▸ Your objective
Turn the items below into a numbered list, leaving out any blank lines.

# start of Provided records

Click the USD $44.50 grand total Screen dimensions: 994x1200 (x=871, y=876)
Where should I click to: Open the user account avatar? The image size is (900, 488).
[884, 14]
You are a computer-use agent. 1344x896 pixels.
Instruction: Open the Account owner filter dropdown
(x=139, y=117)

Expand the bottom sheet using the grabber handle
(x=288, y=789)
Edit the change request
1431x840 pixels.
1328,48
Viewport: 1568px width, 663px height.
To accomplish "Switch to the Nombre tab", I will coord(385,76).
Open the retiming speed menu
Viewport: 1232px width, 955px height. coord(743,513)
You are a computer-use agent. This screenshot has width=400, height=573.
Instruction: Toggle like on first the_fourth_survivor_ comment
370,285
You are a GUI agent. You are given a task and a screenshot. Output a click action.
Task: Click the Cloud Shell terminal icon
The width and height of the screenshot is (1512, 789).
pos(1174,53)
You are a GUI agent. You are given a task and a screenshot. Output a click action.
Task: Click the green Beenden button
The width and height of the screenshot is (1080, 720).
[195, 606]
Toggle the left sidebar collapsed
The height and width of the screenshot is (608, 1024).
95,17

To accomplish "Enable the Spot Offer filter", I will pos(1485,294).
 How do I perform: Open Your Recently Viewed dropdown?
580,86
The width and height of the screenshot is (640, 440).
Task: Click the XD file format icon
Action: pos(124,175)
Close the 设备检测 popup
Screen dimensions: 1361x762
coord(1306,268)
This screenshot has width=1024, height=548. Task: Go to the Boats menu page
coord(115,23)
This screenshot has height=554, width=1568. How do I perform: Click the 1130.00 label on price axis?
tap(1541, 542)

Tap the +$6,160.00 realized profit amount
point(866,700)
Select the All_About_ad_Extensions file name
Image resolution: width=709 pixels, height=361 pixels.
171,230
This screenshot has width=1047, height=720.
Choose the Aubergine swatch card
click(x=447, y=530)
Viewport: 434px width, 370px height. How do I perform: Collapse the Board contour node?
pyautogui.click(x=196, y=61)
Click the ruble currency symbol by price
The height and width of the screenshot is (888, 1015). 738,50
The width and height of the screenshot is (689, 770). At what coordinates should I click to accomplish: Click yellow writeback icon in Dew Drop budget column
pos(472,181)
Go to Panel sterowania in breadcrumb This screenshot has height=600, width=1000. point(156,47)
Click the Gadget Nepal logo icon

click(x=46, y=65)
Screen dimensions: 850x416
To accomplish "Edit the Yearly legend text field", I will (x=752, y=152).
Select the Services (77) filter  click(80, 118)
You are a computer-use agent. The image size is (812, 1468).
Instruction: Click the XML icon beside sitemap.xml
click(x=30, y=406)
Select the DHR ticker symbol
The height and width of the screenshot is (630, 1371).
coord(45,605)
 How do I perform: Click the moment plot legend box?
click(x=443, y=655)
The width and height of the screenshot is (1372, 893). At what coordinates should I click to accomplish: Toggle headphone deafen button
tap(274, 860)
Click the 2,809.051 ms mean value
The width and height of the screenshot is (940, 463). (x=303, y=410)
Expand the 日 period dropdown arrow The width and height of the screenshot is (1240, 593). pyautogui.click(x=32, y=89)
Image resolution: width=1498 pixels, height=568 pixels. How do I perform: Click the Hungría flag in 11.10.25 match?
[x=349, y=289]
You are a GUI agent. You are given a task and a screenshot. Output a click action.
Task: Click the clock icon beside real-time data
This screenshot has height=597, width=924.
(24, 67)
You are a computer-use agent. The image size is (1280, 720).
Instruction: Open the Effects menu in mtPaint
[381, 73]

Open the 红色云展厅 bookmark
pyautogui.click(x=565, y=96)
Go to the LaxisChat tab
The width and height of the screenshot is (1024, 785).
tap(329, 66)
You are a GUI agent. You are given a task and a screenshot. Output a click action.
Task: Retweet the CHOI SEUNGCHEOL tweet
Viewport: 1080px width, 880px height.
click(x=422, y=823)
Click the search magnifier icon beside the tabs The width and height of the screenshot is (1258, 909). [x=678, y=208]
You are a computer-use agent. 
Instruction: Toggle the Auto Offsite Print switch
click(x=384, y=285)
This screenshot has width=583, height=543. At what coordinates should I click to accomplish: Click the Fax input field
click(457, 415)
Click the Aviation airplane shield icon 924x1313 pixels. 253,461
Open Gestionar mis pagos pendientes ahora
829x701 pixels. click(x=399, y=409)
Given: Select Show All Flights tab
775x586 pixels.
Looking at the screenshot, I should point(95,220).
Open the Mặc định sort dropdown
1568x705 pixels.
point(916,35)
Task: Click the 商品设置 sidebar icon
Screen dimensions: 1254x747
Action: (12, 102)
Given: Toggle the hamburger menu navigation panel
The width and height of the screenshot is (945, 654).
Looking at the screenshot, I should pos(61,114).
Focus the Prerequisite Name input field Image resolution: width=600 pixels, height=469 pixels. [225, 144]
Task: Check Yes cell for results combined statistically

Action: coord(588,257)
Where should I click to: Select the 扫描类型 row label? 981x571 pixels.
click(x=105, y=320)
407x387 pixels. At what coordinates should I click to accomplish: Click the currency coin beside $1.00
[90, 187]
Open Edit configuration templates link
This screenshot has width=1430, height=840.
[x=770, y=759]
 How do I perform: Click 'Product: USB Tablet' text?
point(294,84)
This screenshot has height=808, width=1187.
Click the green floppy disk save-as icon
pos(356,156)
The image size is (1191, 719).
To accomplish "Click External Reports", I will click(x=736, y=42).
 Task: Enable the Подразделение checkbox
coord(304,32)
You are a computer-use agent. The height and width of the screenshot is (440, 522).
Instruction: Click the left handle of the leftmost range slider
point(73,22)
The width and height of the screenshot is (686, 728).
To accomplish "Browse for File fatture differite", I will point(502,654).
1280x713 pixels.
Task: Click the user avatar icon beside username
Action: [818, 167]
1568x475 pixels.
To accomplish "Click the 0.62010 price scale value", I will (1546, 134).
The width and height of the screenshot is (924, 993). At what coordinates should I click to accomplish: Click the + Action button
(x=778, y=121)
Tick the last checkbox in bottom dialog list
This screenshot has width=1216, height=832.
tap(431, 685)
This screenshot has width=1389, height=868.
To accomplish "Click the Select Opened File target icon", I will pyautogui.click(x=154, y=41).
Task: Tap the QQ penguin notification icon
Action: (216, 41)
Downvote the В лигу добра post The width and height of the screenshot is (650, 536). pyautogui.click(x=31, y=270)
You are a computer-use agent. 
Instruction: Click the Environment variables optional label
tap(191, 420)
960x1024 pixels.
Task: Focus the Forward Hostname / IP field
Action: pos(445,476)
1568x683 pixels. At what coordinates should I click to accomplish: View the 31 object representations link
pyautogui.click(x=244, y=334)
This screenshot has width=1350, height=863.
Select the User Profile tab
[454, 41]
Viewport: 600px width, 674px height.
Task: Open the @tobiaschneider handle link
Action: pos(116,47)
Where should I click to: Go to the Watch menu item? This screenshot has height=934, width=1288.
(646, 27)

# end of Provided records

▸ Response to this exercise
1. Click the USD $44.50 grand total Screen dimensions: 994x1200 (x=871, y=876)
2. Where should I click to: Open the user account avatar? The image size is (900, 488).
3. [884, 14]
4. You are a computer-use agent. 1344x896 pixels.
5. Instruction: Open the Account owner filter dropdown
6. (x=139, y=117)
7. Expand the bottom sheet using the grabber handle
8. (x=288, y=789)
9. Edit the change request
10. 1431x840 pixels.
11. 1328,48
12. Viewport: 1568px width, 663px height.
13. To accomplish "Switch to the Nombre tab", I will coord(385,76).
14. Open the retiming speed menu
15. Viewport: 1232px width, 955px height. coord(743,513)
16. You are a computer-use agent. This screenshot has width=400, height=573.
17. Instruction: Toggle like on first the_fourth_survivor_ comment
18. 370,285
19. You are a GUI agent. You are given a task and a screenshot. Output a click action.
20. Task: Click the Cloud Shell terminal icon
21. The width and height of the screenshot is (1512, 789).
22. pos(1174,53)
23. You are a GUI agent. You are given a task and a screenshot. Output a click action.
24. Task: Click the green Beenden button
25. The width and height of the screenshot is (1080, 720).
26. [195, 606]
27. Toggle the left sidebar collapsed
28. The height and width of the screenshot is (608, 1024).
29. 95,17
30. To accomplish "Enable the Spot Offer filter", I will pos(1485,294).
31.  How do I perform: Open Your Recently Viewed dropdown?
32. 580,86
33. The width and height of the screenshot is (640, 440).
34. Task: Click the XD file format icon
35. Action: pos(124,175)
36. Close the 设备检测 popup
37. Screen dimensions: 1361x762
38. coord(1306,268)
39. This screenshot has width=1024, height=548. Task: Go to the Boats menu page
40. coord(115,23)
41. This screenshot has height=554, width=1568. How do I perform: Click the 1130.00 label on price axis?
42. tap(1541, 542)
43. Tap the +$6,160.00 realized profit amount
44. point(866,700)
45. Select the All_About_ad_Extensions file name
46. Image resolution: width=709 pixels, height=361 pixels.
47. 171,230
48. This screenshot has width=1047, height=720.
49. Choose the Aubergine swatch card
50. click(x=447, y=530)
51. Viewport: 434px width, 370px height. How do I perform: Collapse the Board contour node?
52. pyautogui.click(x=196, y=61)
53. Click the ruble currency symbol by price
54. The height and width of the screenshot is (888, 1015). 738,50
55. The width and height of the screenshot is (689, 770). At what coordinates should I click to accomplish: Click yellow writeback icon in Dew Drop budget column
56. pos(472,181)
57. Go to Panel sterowania in breadcrumb This screenshot has height=600, width=1000. point(156,47)
58. Click the Gadget Nepal logo icon
59. click(x=46, y=65)
60. Screen dimensions: 850x416
61. To accomplish "Edit the Yearly legend text field", I will (x=752, y=152).
62. Select the Services (77) filter  click(80, 118)
63. You are a computer-use agent. The image size is (812, 1468).
64. Instruction: Click the XML icon beside sitemap.xml
65. click(x=30, y=406)
66. Select the DHR ticker symbol
67. The height and width of the screenshot is (630, 1371).
68. coord(45,605)
69.  How do I perform: Click the moment plot legend box?
70. click(x=443, y=655)
71. The width and height of the screenshot is (1372, 893). At what coordinates should I click to accomplish: Toggle headphone deafen button
72. tap(274, 860)
73. Click the 2,809.051 ms mean value
74. The width and height of the screenshot is (940, 463). (x=303, y=410)
75. Expand the 日 period dropdown arrow The width and height of the screenshot is (1240, 593). pyautogui.click(x=32, y=89)
76. Image resolution: width=1498 pixels, height=568 pixels. How do I perform: Click the Hungría flag in 11.10.25 match?
77. [x=349, y=289]
78. You are a GUI agent. You are given a task and a screenshot. Output a click action.
79. Task: Click the clock icon beside real-time data
80. This screenshot has height=597, width=924.
81. (24, 67)
82. You are a computer-use agent. The image size is (1280, 720).
83. Instruction: Open the Effects menu in mtPaint
84. [381, 73]
85. Open the 红色云展厅 bookmark
86. pyautogui.click(x=565, y=96)
87. Go to the LaxisChat tab
88. The width and height of the screenshot is (1024, 785).
89. tap(329, 66)
90. You are a GUI agent. You are given a task and a screenshot. Output a click action.
91. Task: Retweet the CHOI SEUNGCHEOL tweet
92. Viewport: 1080px width, 880px height.
93. click(x=422, y=823)
94. Click the search magnifier icon beside the tabs The width and height of the screenshot is (1258, 909). [x=678, y=208]
95. You are a computer-use agent. 
96. Instruction: Toggle the Auto Offsite Print switch
97. click(x=384, y=285)
98. This screenshot has width=583, height=543. At what coordinates should I click to accomplish: Click the Fax input field
99. click(457, 415)
100. Click the Aviation airplane shield icon 924x1313 pixels. 253,461
101. Open Gestionar mis pagos pendientes ahora
102. 829x701 pixels. click(x=399, y=409)
103. Given: Select Show All Flights tab
104. 775x586 pixels.
105. Looking at the screenshot, I should point(95,220).
106. Open the Mặc định sort dropdown
107. 1568x705 pixels.
108. point(916,35)
109. Task: Click the 商品设置 sidebar icon
110. Screen dimensions: 1254x747
111. Action: (12, 102)
112. Given: Toggle the hamburger menu navigation panel
113. The width and height of the screenshot is (945, 654).
114. Looking at the screenshot, I should pos(61,114).
115. Focus the Prerequisite Name input field Image resolution: width=600 pixels, height=469 pixels. [225, 144]
116. Task: Check Yes cell for results combined statistically
117. Action: coord(588,257)
118. Where should I click to: Select the 扫描类型 row label? 981x571 pixels.
119. click(x=105, y=320)
120. 407x387 pixels. At what coordinates should I click to accomplish: Click the currency coin beside $1.00
121. [90, 187]
122. Open Edit configuration templates link
123. This screenshot has width=1430, height=840.
124. [x=770, y=759]
125.  How do I perform: Click 'Product: USB Tablet' text?
126. point(294,84)
127. This screenshot has height=808, width=1187.
128. Click the green floppy disk save-as icon
129. pos(356,156)
130. The image size is (1191, 719).
131. To accomplish "Click External Reports", I will click(x=736, y=42).
132.  Task: Enable the Подразделение checkbox
133. coord(304,32)
134. You are a computer-use agent. The height and width of the screenshot is (440, 522).
135. Instruction: Click the left handle of the leftmost range slider
136. point(73,22)
137. The width and height of the screenshot is (686, 728).
138. To accomplish "Browse for File fatture differite", I will point(502,654).
139. 1280x713 pixels.
140. Task: Click the user avatar icon beside username
141. Action: [818, 167]
142. 1568x475 pixels.
143. To accomplish "Click the 0.62010 price scale value", I will (1546, 134).
144. The width and height of the screenshot is (924, 993). At what coordinates should I click to accomplish: Click the + Action button
145. (x=778, y=121)
146. Tick the last checkbox in bottom dialog list
147. This screenshot has width=1216, height=832.
148. tap(431, 685)
149. This screenshot has width=1389, height=868.
150. To accomplish "Click the Select Opened File target icon", I will pyautogui.click(x=154, y=41).
151. Task: Tap the QQ penguin notification icon
152. Action: (216, 41)
153. Downvote the В лигу добра post The width and height of the screenshot is (650, 536). pyautogui.click(x=31, y=270)
154. You are a computer-use agent. 
155. Instruction: Click the Environment variables optional label
156. tap(191, 420)
157. 960x1024 pixels.
158. Task: Focus the Forward Hostname / IP field
159. Action: pos(445,476)
160. 1568x683 pixels. At what coordinates should I click to accomplish: View the 31 object representations link
161. pyautogui.click(x=244, y=334)
162. This screenshot has width=1350, height=863.
163. Select the User Profile tab
164. [454, 41]
165. Viewport: 600px width, 674px height.
166. Task: Open the @tobiaschneider handle link
167. Action: pos(116,47)
168. Where should I click to: Go to the Watch menu item? This screenshot has height=934, width=1288.
169. (646, 27)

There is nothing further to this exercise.